Douze associations écologistes ont rencontré Jeanne Barseghian et ses adjoints, mercredi 26 avril. Interpellée par une lettre ouverte, la maire a écouté les critiques et accepte de participer à l’élaboration d’un bilan de ses politiques écologistes.

« Il y a certaines de vos actions qu’on a du mal à comprendre ». Tom Baumert et une trentaine d’autres militants écologistes alpaguent la maire de Strasbourg, Jeanne Barseghian et ses adjoints, au soir du mercredi 26 avril. La rencontre répond à une lettre ouverte adressée à la maire par les associations Alternatiba, Hop la transition, Conscience et Impact écologique, Pour une sécurité sociale de l’alimentation, Astragrat, EurOasis, Extinction rebellion, Greenpeace, Octop’us, Résistance à l’agression publicitaire, Strasbourg à vélo et Alternative étudiante.

« Nous aimerions dresser un bilan qui ne soit pas technique »

Dans une ambiance studieuse et bon enfant, l’assemblée s’assied en cercle au restaurant alternatif Les Petites Cantines, dans le quartier Gare. L’objectif : mélanger les participants pour favoriser un dialogue apaisé. « Les actions de la Ville manquent de transparence, nous aimerions que vous rentriez en résistance avec nous et que nous changions ensemble de paradigme », poursuit Tom Baumert, d’Alternatiba Strasbourg. Les bases sont posées.

Au cœur du débat : le Pacte pour la Transition, un document créé en 2020 par une soixantaine d’organisations (Alternatiba, GreenPeace, Attac, etc.) qui rassemble 37 mesures concrètes, « pour une commune plus écologique et plus juste » selon trois piliers : l’écologie, la démocratie et le social. Jeanne Barseghian l’avait signée alors qu’elle était encore candidate.

« Notre mission n’est pas simple », explique la maire, rappelant des mesures prises par la Ville de Strasbourg depuis 2020. Cours végétalisées, plantations d’arbres, extensions des trams nord et ouest, plan cyclable, création de places d’hébergement d’urgence, formation des agents de la Ville et évaluation transversale des mesures prises…
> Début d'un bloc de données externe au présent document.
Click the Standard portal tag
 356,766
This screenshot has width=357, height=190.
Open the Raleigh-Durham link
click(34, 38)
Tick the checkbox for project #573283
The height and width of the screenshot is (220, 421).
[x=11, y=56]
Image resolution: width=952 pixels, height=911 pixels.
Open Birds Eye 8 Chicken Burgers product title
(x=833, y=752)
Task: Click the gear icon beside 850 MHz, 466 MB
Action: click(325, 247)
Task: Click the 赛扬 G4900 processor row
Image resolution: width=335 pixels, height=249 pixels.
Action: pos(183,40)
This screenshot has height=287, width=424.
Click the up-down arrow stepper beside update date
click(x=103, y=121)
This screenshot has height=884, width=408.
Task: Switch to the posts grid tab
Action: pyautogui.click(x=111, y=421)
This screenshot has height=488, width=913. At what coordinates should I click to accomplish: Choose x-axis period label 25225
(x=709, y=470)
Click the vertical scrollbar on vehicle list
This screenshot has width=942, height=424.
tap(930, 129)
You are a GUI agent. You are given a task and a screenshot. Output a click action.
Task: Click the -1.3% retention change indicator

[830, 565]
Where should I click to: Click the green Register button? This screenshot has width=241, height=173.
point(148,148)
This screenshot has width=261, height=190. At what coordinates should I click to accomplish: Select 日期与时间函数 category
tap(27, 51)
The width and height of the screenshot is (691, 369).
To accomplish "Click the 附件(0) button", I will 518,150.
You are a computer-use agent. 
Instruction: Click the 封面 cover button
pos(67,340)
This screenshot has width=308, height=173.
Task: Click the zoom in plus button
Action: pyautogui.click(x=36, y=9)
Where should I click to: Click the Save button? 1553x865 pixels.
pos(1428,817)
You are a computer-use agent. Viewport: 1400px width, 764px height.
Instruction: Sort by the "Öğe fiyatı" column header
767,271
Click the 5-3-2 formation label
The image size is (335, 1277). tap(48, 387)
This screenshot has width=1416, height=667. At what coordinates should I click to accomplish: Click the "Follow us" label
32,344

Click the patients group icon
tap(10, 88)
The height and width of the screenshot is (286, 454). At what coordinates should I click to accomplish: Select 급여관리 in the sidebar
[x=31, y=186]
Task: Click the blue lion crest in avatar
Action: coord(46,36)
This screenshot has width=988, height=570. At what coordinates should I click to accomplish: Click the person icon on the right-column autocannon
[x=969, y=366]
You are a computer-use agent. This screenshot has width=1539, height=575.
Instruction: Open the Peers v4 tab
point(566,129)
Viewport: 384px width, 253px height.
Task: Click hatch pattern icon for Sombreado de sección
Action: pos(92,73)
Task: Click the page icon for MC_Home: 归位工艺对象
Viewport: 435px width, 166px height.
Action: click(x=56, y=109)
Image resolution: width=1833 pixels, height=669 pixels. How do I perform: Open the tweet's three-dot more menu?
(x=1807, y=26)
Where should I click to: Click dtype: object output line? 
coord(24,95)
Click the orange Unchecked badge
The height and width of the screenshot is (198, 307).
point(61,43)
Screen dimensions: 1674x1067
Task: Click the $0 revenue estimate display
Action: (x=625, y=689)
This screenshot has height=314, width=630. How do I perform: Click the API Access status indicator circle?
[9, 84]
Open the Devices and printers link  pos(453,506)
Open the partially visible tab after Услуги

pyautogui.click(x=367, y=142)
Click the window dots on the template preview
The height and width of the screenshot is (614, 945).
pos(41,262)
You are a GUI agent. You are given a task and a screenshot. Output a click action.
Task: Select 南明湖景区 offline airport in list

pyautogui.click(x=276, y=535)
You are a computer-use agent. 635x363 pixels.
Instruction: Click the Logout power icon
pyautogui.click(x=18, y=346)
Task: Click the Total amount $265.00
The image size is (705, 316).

« Nous aimerions dresser un bilan qui ne soit pas technique, aller à la rencontre des citoyens pour avoir leur avis et organiser une restitution publique début novembre », poursuit Tom Baumert. À l’aide de feuilles A4 flanquées de chiffres et d’un chronomètre, les temps de parole sont distribués et limités. Chaque adjoint intervient lorsque son domaine de compétences est abordé, les rendez-vous sont pris, le processus enclenché, dans le calme et une ambiance informelle. Le soir même, difficile de différencier les intérêts associatifs de ceux des élus. Tous semblent sur la même longueur d’ondes.

Périlleux équilibre

Quelque jours plus tard, les militants semblent satisfaits. « Les élus ont accepté toutes nos conditions », se réjouit Tom Baumert, évoquant une première réunion imminente avec le service de la participation citoyenne de la Ville. Pour autant, le collectif sait qu’il doit se montrer vigilant. « C’est compliqué de discerner la posture d’élus politiques et la sincérité citoyenne », explique-t-il. Plusieurs adjoints à la maire présents le soir même sont issus de la société civile. « S’ils n’avaient pas été élus en ce moment, ils auraient été à nos côtés en tant que militants » abonde Gaëtan Liss, du collectif Résistance à l’agression publicitaire (RAP).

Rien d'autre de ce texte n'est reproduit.